▶ [EXERCISE INSTRUCTIONS]
A) Duplicate the passage of the NCID release thread starting with "This NCID (Network" and going on through "no longer needed)".
B) In the NCID release thread, rewrite the paragraph beginning "The long requested hangup feature" as a short bulleted list that keeps its main facts.
── READING TEXT ──
This NCID (Network Caller ID) release fixes problems with the server, SIP gateways, and client. It also adds a new option to the SIP gateway, and a new client output module.

The server has four important fixes:

a corruption problem when sending log files over 2.000 lines

a call identification problem for ring and hangup

a client causing the server to terminate (this is the reason why the server sometimes dies on the TiVo, scripts to automatically restart the server are no longer needed)

the sending of a call duplicate to clients when both a MESG and NAME line was received from a modem.

The SIP gateway has two important changes:

a telephone line label was added to call termination information

a option was added to warn if no SIP packets are received in 90 seconds (for troublesome routers that quit sending SIP Invite packets until reset)

The client has two important changes:

a call identification problem on ring and hangup for simultaneous calls

the UTF-8 encoding is set because it is not the default in Windows

The long requested hangup feature was released as a client output module. It uses a modem to hangup the call but works with any NCID gateway. If a call shows a name or number from a blacklist, it will hangup the call and log it. This module requires minicom which is not yet available for the TiVo.

For a complete list of features and the release notes, see http://ncid.sourceforge.net


----------



## spnewman

I recently updated my ncid to 0.75. Works well, but the program still terminates itself. Is there a log file I can check to see why this is happening? 

Thanks


----------



## jlc

spnewman said:


> I recently updated my ncid to 0.75. Works well, but the program still terminates itself. Is there a log file I can check to see why this is happening?
> 
> Thanks


I discovered a windows client that was able to terminate ncidd and fixed the problem in 0.75, I assumed this was the cause of the TiVo terminations since I could never reproduce them.

Check the ncidd.log file to see if it gave a reason for the termination. Are you sure it is the server terminating and not hung? Does it happen often? or at regular times?


----------



## spnewman

It does not say anything about the program being terminated in the log, it seems to stop working after multiple calls. I then have to restart it in order for it to work again.


----------



## jlc

spnewman said:


> It does not say anything about the program being terminated in the log, it seems to stop working after multiple calls. I then have to restart it in order for it to work again.
───
── DATASET ENTRIES ──
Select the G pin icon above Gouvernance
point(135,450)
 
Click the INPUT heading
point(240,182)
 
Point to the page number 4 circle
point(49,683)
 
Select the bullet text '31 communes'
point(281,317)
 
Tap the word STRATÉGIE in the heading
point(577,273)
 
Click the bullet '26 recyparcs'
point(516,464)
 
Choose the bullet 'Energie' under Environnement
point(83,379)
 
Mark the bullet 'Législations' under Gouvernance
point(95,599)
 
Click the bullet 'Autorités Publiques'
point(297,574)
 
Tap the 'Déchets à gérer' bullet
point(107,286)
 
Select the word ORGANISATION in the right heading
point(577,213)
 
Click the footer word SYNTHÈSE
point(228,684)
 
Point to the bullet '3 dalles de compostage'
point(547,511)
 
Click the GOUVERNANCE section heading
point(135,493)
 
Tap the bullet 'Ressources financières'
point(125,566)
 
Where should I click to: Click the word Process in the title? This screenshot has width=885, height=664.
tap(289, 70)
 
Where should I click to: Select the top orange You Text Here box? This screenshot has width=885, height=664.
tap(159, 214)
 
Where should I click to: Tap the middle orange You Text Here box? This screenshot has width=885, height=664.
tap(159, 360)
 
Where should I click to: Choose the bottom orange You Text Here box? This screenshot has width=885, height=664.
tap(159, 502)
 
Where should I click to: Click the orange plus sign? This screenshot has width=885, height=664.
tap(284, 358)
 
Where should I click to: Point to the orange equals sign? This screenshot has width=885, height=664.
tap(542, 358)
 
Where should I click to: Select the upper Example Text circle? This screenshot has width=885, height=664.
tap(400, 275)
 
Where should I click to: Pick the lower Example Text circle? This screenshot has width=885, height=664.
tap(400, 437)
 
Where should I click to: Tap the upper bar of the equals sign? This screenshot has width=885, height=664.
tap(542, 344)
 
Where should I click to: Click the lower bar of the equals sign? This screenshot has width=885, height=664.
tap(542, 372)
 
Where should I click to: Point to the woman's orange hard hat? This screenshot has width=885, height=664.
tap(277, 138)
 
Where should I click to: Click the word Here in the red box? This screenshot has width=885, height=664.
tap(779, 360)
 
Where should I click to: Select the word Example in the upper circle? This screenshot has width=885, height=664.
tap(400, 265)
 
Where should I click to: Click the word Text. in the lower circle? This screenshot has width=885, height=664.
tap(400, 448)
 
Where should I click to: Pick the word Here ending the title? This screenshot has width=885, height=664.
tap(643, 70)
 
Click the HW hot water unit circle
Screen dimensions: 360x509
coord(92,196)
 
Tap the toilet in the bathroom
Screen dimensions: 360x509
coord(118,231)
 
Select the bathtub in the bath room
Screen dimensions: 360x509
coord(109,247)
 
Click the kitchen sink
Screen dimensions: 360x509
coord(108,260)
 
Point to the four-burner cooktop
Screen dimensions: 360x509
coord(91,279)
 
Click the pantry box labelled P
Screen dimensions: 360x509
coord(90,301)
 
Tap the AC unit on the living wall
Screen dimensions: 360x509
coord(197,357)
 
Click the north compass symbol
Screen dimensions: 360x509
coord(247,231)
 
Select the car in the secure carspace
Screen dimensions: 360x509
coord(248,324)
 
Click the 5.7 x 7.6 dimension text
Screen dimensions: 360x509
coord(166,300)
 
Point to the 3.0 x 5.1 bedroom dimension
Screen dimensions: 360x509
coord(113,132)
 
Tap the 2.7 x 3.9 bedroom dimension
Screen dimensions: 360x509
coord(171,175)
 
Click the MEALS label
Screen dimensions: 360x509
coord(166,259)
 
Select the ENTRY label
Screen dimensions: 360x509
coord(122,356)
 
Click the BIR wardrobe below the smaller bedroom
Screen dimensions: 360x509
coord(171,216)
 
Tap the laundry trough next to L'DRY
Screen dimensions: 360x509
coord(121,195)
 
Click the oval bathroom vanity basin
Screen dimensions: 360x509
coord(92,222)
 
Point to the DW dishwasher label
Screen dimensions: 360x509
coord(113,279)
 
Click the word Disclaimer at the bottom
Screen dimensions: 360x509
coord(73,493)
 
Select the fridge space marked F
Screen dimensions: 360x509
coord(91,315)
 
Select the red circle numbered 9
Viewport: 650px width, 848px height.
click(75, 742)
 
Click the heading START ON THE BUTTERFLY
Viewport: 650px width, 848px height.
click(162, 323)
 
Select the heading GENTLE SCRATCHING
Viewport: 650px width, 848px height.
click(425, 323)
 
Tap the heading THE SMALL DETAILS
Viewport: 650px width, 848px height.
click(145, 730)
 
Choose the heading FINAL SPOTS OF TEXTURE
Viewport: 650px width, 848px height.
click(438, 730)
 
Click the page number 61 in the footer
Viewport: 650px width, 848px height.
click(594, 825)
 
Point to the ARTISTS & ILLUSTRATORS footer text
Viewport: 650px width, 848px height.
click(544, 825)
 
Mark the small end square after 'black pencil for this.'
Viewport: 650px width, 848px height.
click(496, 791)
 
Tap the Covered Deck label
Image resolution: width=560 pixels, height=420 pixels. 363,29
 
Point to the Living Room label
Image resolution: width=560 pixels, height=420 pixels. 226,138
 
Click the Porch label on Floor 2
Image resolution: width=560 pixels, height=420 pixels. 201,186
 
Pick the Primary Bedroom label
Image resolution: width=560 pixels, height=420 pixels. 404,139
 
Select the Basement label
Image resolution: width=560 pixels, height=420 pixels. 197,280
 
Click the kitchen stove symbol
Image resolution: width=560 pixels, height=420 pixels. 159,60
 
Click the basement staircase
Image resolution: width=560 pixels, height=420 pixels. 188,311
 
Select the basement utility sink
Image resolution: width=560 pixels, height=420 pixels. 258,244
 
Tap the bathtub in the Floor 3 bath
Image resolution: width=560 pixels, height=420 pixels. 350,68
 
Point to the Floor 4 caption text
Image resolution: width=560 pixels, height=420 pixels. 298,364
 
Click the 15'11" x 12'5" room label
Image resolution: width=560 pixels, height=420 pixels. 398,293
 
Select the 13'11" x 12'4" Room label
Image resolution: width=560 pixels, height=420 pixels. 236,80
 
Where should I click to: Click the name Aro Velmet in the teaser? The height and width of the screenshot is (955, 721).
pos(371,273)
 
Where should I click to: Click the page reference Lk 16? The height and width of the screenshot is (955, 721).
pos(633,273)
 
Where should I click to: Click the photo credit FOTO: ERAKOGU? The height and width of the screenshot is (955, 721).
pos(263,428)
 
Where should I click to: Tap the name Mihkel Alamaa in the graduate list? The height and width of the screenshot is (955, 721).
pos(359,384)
───
▶ [ANSWERS IN ORDER]
A)
This NCID (Network Caller ID) release fixes problems with the server, SIP gateways, and client. It also adds a new option to the SIP gateway, and a new client output module.

The server has four important fixes:

a corruption problem when sending log files over 2.000 lines

a call identification problem for ring and hangup

a client causing the server to terminate (this is the reason why the server sometimes dies on the TiVo, scripts to automatically restart the server are no longer needed)

B)
- The hangup feature is released as a client output module.
- It hangs up the call through a modem and works with any NCID gateway.
- If a call's name or number is on a blacklist, the module hangs up the call and logs it.
- It requires minicom, which is not yet available for the TiVo.